John Sloane's Apollo, London

Editorial: This post was originally written back in 2018 shortly after the 2018 World Cup in Russia. In watching that years competition closely there was to me an interesting connection between the notion of big business as the pinnacle of our current economic model, and the ubiquity within football for players to focus on, or ‘build’ for size and strength. The notion that “bigger is better” is to me still a persistent idea, one that often overshadows the qualities and potential of the small; and of other ways of being — that often the smaller, more agile, more unassuming can do much that the big cannot.
With the last Rugby World Cup as a more recent reference point and Rugby itself a more team-focused sport, the musings presented feel more about a sense of place, and balance — like an ecosystem, with key parts to play for both big and the small. And where the make-up of this ecosystem need only shift to better suit the changing landscape of business and work.
Much today, be it big business, government, technology, our approach to city planning and even our underlying thoughts about how we should live are influenced still by the ideas and objectives of globalisation. The allure of the ‘big’ still holds great sway, as multi-internationals influence governments, and shape the landscape of business, economy and even culture.
Yet, we are coming to realise more and more that the notion of big business does not fit, or perhaps no longer benefits the world in which we live. More and more too, we see the ‘small' able make up for the shortcomings of the big. Able to take advantage, to fill the cracks and to fulfil the needs left by the slow and the outdated. A trend that may even become essential as we move toward a future of automation and AI.
But still, the ideal of the ‘big’, left over from our industrial past, persists.
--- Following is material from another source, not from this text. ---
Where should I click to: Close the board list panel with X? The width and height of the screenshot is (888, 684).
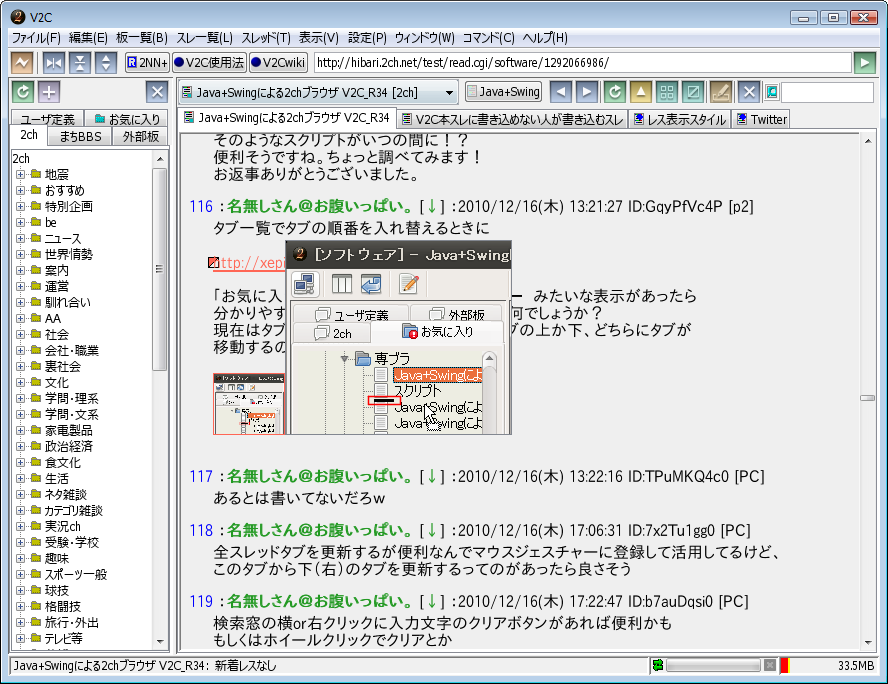[x=157, y=92]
Strangely then, while watching the World Cup in July it was easy to see the place and power of the small, amidst a ubiquity of the big. A fable for much of the nature of size itself. 
Stand out players from this year’s tournament (such as Kylian Mbappé) have proven (in the context of competitive sport at least) the capacity for the smaller, faster and more agile to far outdo the more common reliance on physical strength. Those able to utilise an exceptional, natural capability for speed and agility that have been standing out.

Not just in football though, we see speed and agility succeed, not by trying to match or outdo the big, but instead through an inherent ability to outpace, out-manoeuvre, react, respond and gain advantage - exploiting innate strengths and others' weaknesses. It is apparent in nature too; with the many varied niche's and the varied, yet repeating forms of animals we see in the world.
In the natural world big-ness can be characterised by bulk, and with it strength, but it is also restricted by it, slow to manoeuvre and adapt. 
Where size pronounces and asserts itself, agility is less visible; unassuming, able to surprise, change and reposition – to be manoeuvrable, flexible and fluid. It's strengths facing inwardly rather than out.

In the landscape of business: big, in its established forms, remains predictable, obvious, rigid, and unadaptable. The notion of "bigger=better" remains as a prevailing ideal, but the small and agile is still I feel, largely overlooked, undervalued and underestimated. Though perhaps to it's benefit. 
There will, I think, always be a need for some big, but so too will there be more and more room for discovering how ‘small’ can exploit it's unoccupied spaces –  and reach the places ‘big’ cannot. As our values begin to change and shift, along with our changing world, and as people begin to awaken to more meaningful values, this sense of what is fit for purpose will likely change too.